Federally insured financial institutions were among the investors that lost billions from residential mortgage-backed securities containing loans originated by Wells Fargo, according the Justice Department’s statement. The DOJ claimed that the bank knew the loans contained “misstated income information” and did not meet the quality it represented.
In paying the civil penalty, the bank settled the claims without admitting any liability.
“This settlement holds Wells Fargo accountable for actions that contributed to the financial crisis,” Jesse Panuccio, acting associate attorney general, said in the statement. “It sends a strong message that the department is committed to protecting the nation’s economy and financial markets against fraud.”

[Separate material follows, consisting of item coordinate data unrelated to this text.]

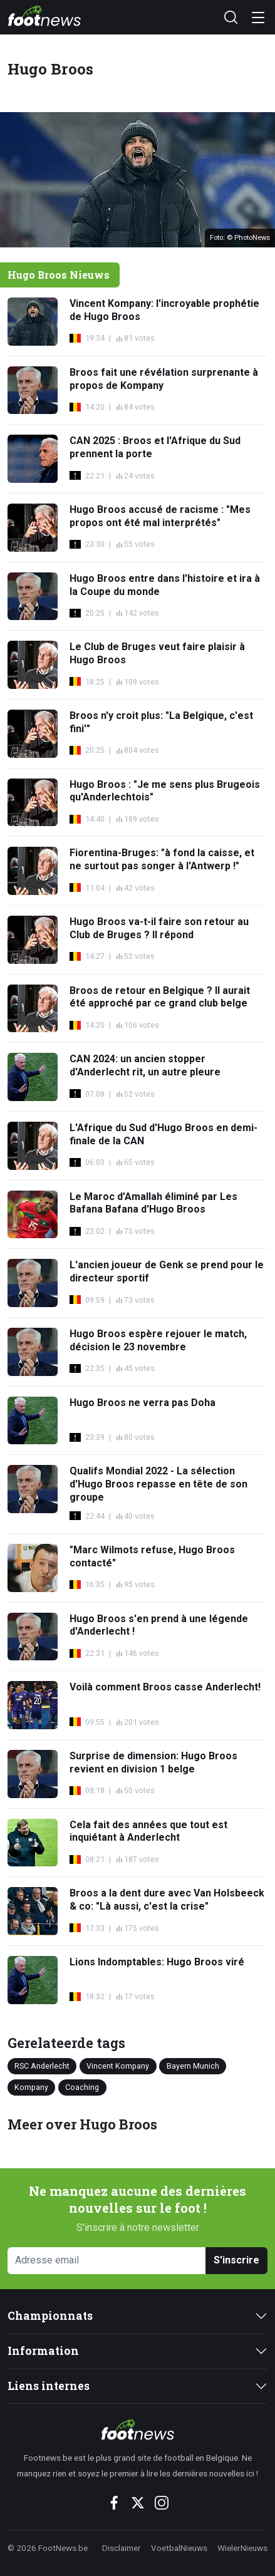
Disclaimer (121, 2548)
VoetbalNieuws (179, 2548)
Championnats (50, 2316)
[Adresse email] (107, 2260)
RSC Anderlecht (42, 2066)
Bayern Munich (193, 2066)
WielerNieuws (242, 2548)
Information (43, 2351)
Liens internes (49, 2386)
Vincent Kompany (117, 2066)
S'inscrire (236, 2260)
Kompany (31, 2086)
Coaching (82, 2086)
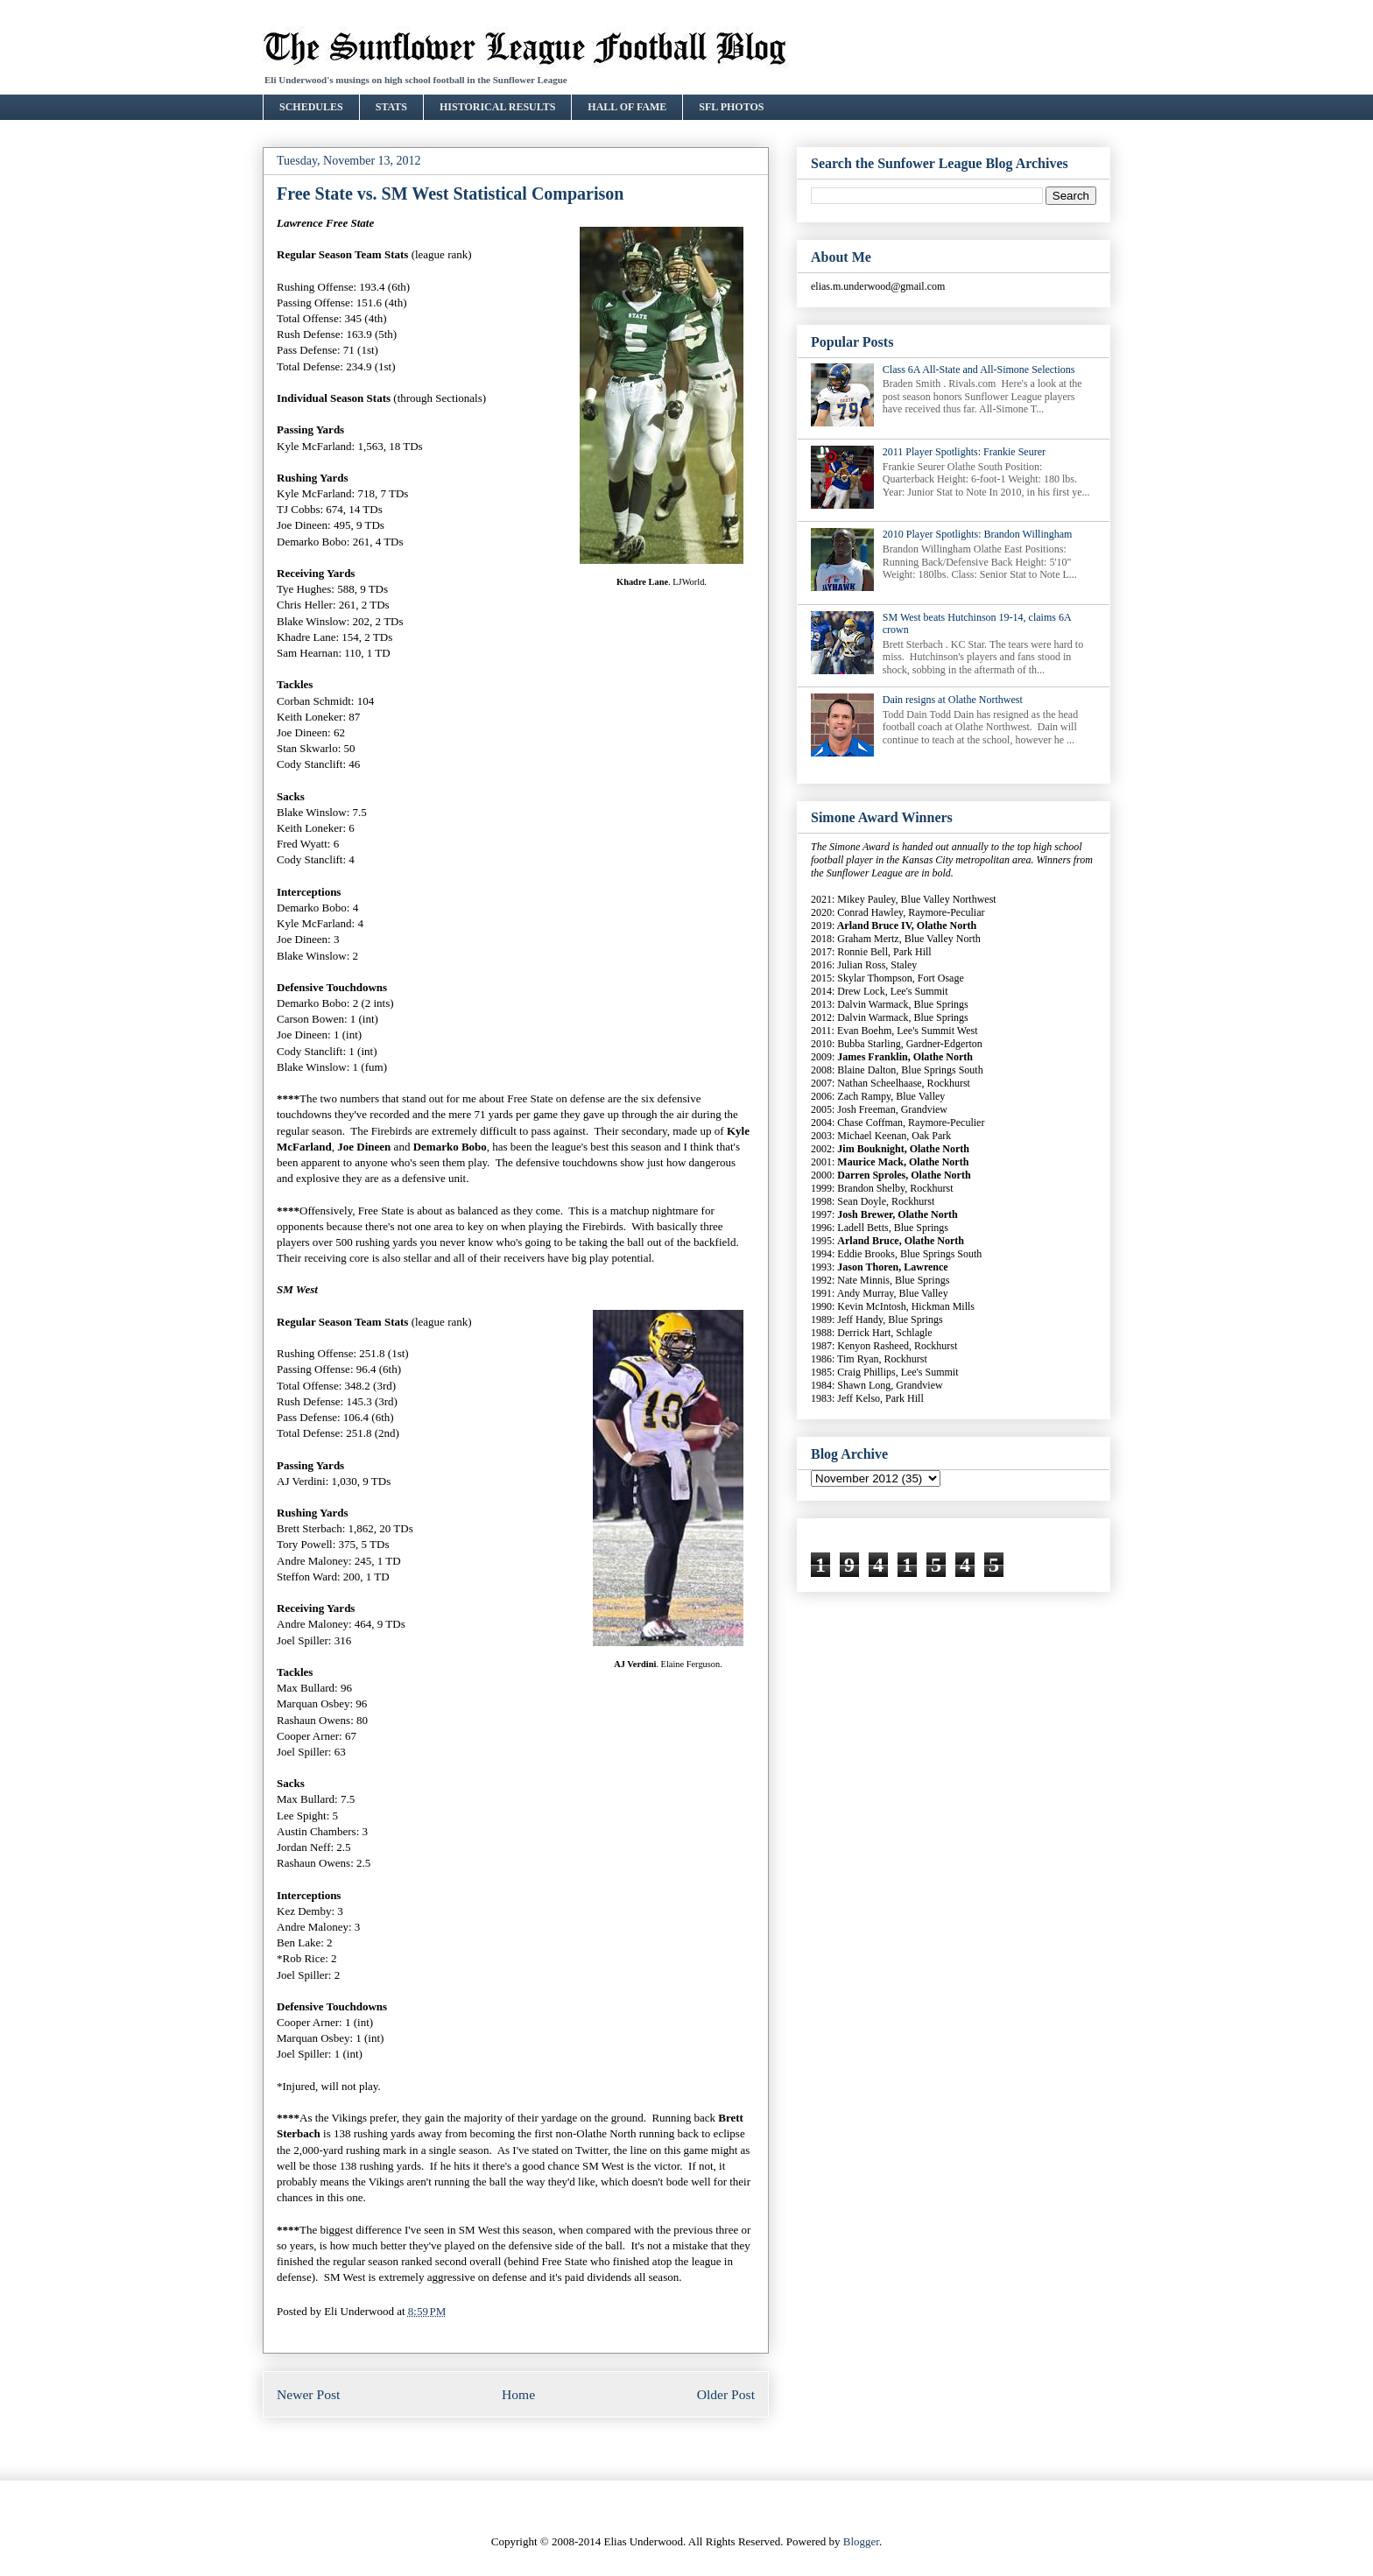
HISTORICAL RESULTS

The U.S. government alleged that Wells Fargo in 2005 began an initiative to double its production of subprime and “Alt-A” loans. As part of this goal, the bank loosened its requirements for loans accessible without documentation supporting borrowers’ stated incomes, according to the DOJ.
Wells Fargo sold at least 73,539 “stated income loans” that were included in RMBS deals between 2005 to 2007, and nearly half of them have defaulted, the DOJ said. The government alleged that Wells Fargo “took steps to insulate itself from the risks of its stated income loans,” keeping many of them out of its own investment portfolio.
“Abuses in the mortgage-backed securities industry led to a financial crisis that devastated millions of Americans,” Alex Tse, the acting U.S. attorney for the northern district of California, said in the DOJ’s statement. “Our office is steadfast in pursuing those who engage in wrongful conduct that hurts the public.”
Under the settlement, the U.S. government has agreed to release Wells Fargo from any potential claims arising under the Program Fraud Civil Remedies Act and the Injunctions against Fraud Act, according to a statement from the bank Wednesday.
“We are pleased to put behind us these legacy issues regarding claims related to residential mortgage-backed securities activities that occurred more than a decade ago,” Tim Sloan, Wells Fargo’s chief executive officer, said in the statement. “Wells Fargo remains focused on our important role as one of the nation’s leading providers of mortgage financing and on our commitment to expanding sustainable homeownership opportunities for our customers.”